→ What to produce: Copy out every one of the following lines with no changes.

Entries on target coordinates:
:::

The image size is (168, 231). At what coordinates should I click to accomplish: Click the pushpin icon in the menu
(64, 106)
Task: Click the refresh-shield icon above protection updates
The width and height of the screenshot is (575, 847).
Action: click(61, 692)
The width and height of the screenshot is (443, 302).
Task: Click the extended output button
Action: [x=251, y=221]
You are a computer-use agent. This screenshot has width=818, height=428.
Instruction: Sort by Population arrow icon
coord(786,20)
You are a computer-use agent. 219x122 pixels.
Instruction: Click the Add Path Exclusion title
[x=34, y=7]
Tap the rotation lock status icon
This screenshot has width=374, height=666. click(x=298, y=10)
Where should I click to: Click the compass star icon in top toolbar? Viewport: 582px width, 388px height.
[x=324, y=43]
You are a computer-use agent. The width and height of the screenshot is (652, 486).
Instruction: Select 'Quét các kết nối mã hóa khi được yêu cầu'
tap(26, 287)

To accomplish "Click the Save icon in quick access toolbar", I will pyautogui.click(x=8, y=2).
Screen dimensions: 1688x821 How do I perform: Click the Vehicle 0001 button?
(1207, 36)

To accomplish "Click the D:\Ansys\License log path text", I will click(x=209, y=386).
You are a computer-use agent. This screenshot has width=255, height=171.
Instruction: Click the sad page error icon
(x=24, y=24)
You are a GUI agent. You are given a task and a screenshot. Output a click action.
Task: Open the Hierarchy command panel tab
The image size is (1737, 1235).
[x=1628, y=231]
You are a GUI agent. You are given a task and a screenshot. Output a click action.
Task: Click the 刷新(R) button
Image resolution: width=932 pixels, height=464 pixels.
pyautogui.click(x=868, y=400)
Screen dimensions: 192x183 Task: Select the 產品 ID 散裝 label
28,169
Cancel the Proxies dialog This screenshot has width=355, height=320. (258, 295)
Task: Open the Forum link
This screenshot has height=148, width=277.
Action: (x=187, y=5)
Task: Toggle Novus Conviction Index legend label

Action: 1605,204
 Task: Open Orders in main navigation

:::

→ Full output:
The image size is (168, 231). At what coordinates should I click to accomplish: Click the pushpin icon in the menu
(64, 106)
Task: Click the refresh-shield icon above protection updates
The width and height of the screenshot is (575, 847).
Action: click(61, 692)
The width and height of the screenshot is (443, 302).
Task: Click the extended output button
Action: [x=251, y=221]
You are a computer-use agent. This screenshot has width=818, height=428.
Instruction: Sort by Population arrow icon
coord(786,20)
You are a computer-use agent. 219x122 pixels.
Instruction: Click the Add Path Exclusion title
[x=34, y=7]
Tap the rotation lock status icon
This screenshot has width=374, height=666. click(x=298, y=10)
Where should I click to: Click the compass star icon in top toolbar? Viewport: 582px width, 388px height.
[x=324, y=43]
You are a computer-use agent. The width and height of the screenshot is (652, 486).
Instruction: Select 'Quét các kết nối mã hóa khi được yêu cầu'
tap(26, 287)

To accomplish "Click the Save icon in quick access toolbar", I will pyautogui.click(x=8, y=2).
Screen dimensions: 1688x821 How do I perform: Click the Vehicle 0001 button?
(1207, 36)

To accomplish "Click the D:\Ansys\License log path text", I will click(x=209, y=386).
You are a computer-use agent. This screenshot has width=255, height=171.
Instruction: Click the sad page error icon
(x=24, y=24)
You are a GUI agent. You are given a task and a screenshot. Output a click action.
Task: Open the Hierarchy command panel tab
The image size is (1737, 1235).
[x=1628, y=231]
You are a GUI agent. You are given a task and a screenshot. Output a click action.
Task: Click the 刷新(R) button
Image resolution: width=932 pixels, height=464 pixels.
pyautogui.click(x=868, y=400)
Screen dimensions: 192x183 Task: Select the 產品 ID 散裝 label
28,169
Cancel the Proxies dialog This screenshot has width=355, height=320. (258, 295)
Task: Open the Forum link
This screenshot has height=148, width=277.
Action: (x=187, y=5)
Task: Toggle Novus Conviction Index legend label

Action: 1605,204
 Task: Open Orders in main navigation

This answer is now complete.